How government officials are using hyperlocal data to improve public services in Tanzania

How government officials are using hyperlocal data to improve public services in Tanzania

Nelson Cruz


Four team members during a training session, sitting at a table with a laptop

Local government officials play a crucial role in shaping when, where, and how citizens can access public services in Tanzania. But oftentimes it is nearly impossible for rural government offices to access the right data. By working with the Data Zetu program, local officials like Musa Mgata are transforming how their offices collect and use data to improve public services.

Mgata is a new district executive director in Kyela, Tanzania. His district is prone to flooding, which threatens the community’s agriculture, public health, transportation, and infrastructure.

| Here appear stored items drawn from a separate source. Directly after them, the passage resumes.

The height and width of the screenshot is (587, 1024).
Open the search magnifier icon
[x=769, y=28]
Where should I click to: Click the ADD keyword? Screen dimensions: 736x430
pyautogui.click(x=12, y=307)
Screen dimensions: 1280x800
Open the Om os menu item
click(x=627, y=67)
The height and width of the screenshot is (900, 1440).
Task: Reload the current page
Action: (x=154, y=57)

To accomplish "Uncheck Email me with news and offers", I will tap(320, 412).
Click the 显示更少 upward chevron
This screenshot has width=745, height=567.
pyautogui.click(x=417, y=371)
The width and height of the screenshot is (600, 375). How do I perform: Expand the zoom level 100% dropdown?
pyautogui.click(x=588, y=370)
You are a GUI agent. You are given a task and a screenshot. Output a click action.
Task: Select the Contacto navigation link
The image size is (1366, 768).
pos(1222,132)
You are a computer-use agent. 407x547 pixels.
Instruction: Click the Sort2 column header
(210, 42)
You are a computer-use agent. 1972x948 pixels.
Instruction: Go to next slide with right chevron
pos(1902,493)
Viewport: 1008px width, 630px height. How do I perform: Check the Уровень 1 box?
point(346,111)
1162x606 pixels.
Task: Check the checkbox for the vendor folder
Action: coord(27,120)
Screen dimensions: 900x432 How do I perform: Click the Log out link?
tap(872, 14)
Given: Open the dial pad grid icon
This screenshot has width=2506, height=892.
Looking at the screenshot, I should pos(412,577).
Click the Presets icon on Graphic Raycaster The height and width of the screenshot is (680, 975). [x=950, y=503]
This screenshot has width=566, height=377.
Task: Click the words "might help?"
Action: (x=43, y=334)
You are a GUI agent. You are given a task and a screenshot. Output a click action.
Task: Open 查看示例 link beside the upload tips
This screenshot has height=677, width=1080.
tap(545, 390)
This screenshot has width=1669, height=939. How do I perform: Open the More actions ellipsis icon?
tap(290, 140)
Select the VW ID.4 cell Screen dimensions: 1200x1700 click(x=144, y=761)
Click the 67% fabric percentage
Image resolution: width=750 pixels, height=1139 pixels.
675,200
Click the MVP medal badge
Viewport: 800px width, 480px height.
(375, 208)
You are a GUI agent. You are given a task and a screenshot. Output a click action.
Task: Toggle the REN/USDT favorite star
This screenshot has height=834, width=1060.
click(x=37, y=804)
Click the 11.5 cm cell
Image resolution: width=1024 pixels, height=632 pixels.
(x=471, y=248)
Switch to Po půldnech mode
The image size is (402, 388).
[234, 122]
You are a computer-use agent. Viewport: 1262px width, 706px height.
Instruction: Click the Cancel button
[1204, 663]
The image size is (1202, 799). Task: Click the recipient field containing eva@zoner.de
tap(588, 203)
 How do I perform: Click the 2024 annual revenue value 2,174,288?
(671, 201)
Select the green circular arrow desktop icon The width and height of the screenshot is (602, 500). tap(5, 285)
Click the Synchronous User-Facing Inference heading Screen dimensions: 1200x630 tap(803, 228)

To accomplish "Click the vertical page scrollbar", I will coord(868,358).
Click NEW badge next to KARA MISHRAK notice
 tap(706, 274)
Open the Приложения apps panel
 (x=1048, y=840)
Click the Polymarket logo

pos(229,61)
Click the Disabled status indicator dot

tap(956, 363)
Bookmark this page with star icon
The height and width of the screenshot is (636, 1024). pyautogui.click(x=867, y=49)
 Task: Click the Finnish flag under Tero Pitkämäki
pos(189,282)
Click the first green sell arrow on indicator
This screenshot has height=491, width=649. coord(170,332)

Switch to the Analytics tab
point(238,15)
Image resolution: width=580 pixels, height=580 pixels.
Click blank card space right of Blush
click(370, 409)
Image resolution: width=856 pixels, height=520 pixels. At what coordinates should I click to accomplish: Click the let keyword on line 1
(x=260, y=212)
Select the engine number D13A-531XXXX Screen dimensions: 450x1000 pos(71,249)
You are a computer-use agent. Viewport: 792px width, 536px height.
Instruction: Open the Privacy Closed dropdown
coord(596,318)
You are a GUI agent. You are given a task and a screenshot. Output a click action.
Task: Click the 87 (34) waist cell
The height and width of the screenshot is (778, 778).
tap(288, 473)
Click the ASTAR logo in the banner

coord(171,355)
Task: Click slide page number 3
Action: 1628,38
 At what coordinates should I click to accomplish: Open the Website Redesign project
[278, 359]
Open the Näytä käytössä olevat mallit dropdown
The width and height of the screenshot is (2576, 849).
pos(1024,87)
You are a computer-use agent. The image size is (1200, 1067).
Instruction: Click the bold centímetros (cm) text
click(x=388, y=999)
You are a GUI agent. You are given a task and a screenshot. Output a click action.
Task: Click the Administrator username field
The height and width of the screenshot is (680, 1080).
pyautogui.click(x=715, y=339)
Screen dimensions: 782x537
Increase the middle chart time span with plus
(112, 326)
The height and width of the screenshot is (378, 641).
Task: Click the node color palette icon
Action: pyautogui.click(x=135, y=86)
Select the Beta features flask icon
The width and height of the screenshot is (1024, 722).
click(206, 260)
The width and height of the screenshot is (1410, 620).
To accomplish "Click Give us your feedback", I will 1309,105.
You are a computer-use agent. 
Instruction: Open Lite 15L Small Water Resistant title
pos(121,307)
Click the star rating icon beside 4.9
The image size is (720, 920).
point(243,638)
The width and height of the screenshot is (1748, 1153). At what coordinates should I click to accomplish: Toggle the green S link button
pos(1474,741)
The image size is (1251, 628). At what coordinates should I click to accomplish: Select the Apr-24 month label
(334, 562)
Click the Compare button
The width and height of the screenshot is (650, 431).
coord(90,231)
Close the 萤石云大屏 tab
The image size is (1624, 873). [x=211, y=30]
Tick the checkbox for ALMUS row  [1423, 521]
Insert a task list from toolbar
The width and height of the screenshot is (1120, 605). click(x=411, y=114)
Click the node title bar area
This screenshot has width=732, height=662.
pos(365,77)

Part of Mgata’s job is to ensure that the district prioritizes the right services at the right times. “As a district director,” he says, “I need a dashboard of data for all the wards, to save time and help me make informed decisions or proposals on time. It [would] also help us on accountability.”

Data Zetu (“Our Data” in Swahili) aims to empower local organizations and leaders to make data-informed decisions that better serve their communities. IREX and our partners implement the program with funding from PEPFAR and in partnership with the Millennium Challenge Corporation.

Collecting credible, real-time, hyperlocal data to inform decisions

The Kyela district faces a range of data challenges. Up until now, officials have not had access to credible, real-time data about local weather and flood trends, road and infrastructure status, or public health responses.

Compounding the problem, baseline data from national authorities is not always reliable. Location data is sometimes inaccurate for crucial services such as schools, clinics, and water points.

These constraints have made it harder for districts to obtain the funding that their communities need to improve services. This hinders local government’s ability to respond to citizens’ questions and feedback, which has led to public frustration with issues ranging from disease outbreaks to crumbling roads.

Mgata worked with Data Zetu to create a user-centered plan. It includes a number of “quick wins” to build local buy-in while simultaneously testing a series of long-term solutions.

A workshop with Mgata's team and partners in Kyela

The quick wins included training local officials on survey methodology and data use practices, implementing a low-cost tool for data collection and a centralized tool for data management, and training staff to use the tools.

Rather than “reinvent the wheel” by developing custom software, Mgata and the partners used cloud-based solutions that are compatible with the existing subnational and national data ecosystem. This decreased costs while promoting data standards and responsible data sharing.

Strengthening data skills to address long-term challenges

As a result of the program, Mgata and Code for Tanzania are now planning to develop an early warning system to alert communities about extreme weather. The system will use NASA satellite data and sophisticated algorithms to predict severe storms. The system will send alerts through apps that Tanzanian citizens use, such as WhatsApp, Facebook Messenger, and Twitter.

These partners are also testing a series of grassroots environmental sensors that collect data about precipitation, temperature, air quality, water flow rates, and water quality. Local community organizations will own the sensors. Citizens, civic groups, media organizations, and government officials will all have access to the data. 

By working with Data Zetu in an iterative, user-centered way, Mgata and his colleagues gained valuable experience with developing and implementing civic technology that meets the needs of government and citizens. And because the program focused on not only how to collect data but also how to interpret it, participants developed crucial knowledge and skills to make the most of their data initiatives, now and in the future.

More than 70% of participants who received training reported that they are better able to engage with data, and 60% reported that they now see more value in data. As Mgata can attest, these are all important steps in transforming how local leaders use data for decision-making and long-term planning.

Data Zetu is implemented by IREX in collaboration with local and international partners including Code for Tanzania (CFT), Tanzanian Bora Initiative (TBI), Humanitarian Open StreetMap (HOT), SBC4D, and Sahara Sparks. It is part of the Data Collaboratives for Local Impact program (DCLI), a unique partnership between the President’s Emergency Plan for AIDS Relief (PEPFAR) and the Millennium Challenge Corporation (MCC).